* _AIM OF THE EXERCISE_: Reproduce all of the material below, changing every occurrence of "Instruction" to "Command" and leaving everything else as it is.

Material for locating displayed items
━━━━━━

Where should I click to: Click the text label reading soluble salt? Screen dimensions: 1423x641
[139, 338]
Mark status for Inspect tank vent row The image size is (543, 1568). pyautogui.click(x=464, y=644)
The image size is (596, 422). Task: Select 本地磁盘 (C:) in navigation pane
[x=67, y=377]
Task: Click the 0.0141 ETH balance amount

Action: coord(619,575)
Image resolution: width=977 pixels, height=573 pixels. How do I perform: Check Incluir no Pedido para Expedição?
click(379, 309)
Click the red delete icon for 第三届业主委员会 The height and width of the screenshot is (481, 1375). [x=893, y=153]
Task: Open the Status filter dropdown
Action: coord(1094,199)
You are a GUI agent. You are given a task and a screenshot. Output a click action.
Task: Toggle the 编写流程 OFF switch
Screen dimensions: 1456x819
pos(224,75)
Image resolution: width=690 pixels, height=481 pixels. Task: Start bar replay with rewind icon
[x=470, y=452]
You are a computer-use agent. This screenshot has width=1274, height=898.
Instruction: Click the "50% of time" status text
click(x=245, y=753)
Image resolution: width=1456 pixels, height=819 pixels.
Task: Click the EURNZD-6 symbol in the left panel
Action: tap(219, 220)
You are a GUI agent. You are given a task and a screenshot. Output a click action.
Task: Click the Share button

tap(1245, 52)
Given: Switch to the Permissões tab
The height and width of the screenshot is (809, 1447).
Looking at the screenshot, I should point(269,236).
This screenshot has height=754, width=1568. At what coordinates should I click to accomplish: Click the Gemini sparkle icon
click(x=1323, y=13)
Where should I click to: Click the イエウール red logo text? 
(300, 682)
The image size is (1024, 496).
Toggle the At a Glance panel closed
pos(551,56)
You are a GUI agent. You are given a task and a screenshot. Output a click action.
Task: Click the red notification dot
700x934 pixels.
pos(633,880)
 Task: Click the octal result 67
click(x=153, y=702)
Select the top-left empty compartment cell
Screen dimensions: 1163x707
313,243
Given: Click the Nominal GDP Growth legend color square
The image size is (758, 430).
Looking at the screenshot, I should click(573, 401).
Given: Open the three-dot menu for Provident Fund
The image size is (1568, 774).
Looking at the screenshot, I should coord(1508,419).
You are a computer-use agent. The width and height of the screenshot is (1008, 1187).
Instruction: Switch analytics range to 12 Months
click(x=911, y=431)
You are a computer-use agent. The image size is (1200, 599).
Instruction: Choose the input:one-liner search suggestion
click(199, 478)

━━━━━━

* _RESULT_:
Where should I click to: Click the text label reading soluble salt? Screen dimensions: 1423x641
[139, 338]
Mark status for Inspect tank vent row The image size is (543, 1568). pyautogui.click(x=464, y=644)
The image size is (596, 422). Task: Select 本地磁盘 (C:) in navigation pane
[x=67, y=377]
Task: Click the 0.0141 ETH balance amount

Action: coord(619,575)
Image resolution: width=977 pixels, height=573 pixels. How do I perform: Check Incluir no Pedido para Expedição?
click(379, 309)
Click the red delete icon for 第三届业主委员会 The height and width of the screenshot is (481, 1375). [x=893, y=153]
Task: Open the Status filter dropdown
Action: coord(1094,199)
You are a GUI agent. You are given a task and a screenshot. Output a click action.
Task: Toggle the 编写流程 OFF switch
Screen dimensions: 1456x819
pos(224,75)
Image resolution: width=690 pixels, height=481 pixels. Task: Start bar replay with rewind icon
[x=470, y=452]
You are a computer-use agent. This screenshot has width=1274, height=898.
Command: Click the "50% of time" status text
click(x=245, y=753)
Image resolution: width=1456 pixels, height=819 pixels.
Task: Click the EURNZD-6 symbol in the left panel
Action: tap(219, 220)
You are a GUI agent. You are given a task and a screenshot. Output a click action.
Task: Click the Share button

tap(1245, 52)
Given: Switch to the Permissões tab
The height and width of the screenshot is (809, 1447).
Looking at the screenshot, I should point(269,236).
This screenshot has height=754, width=1568. At what coordinates should I click to accomplish: Click the Gemini sparkle icon
click(x=1323, y=13)
Where should I click to: Click the イエウール red logo text? 
(300, 682)
The image size is (1024, 496).
Toggle the At a Glance panel closed
pos(551,56)
You are a GUI agent. You are given a task and a screenshot. Output a click action.
Task: Click the red notification dot
700x934 pixels.
pos(633,880)
 Task: Click the octal result 67
click(x=153, y=702)
Select the top-left empty compartment cell
Screen dimensions: 1163x707
313,243
Given: Click the Nominal GDP Growth legend color square
The image size is (758, 430).
Looking at the screenshot, I should click(573, 401).
Given: Open the three-dot menu for Provident Fund
The image size is (1568, 774).
Looking at the screenshot, I should coord(1508,419).
You are a computer-use agent. The width and height of the screenshot is (1008, 1187).
Command: Switch analytics range to 12 Months
click(x=911, y=431)
You are a computer-use agent. The image size is (1200, 599).
Command: Choose the input:one-liner search suggestion
click(199, 478)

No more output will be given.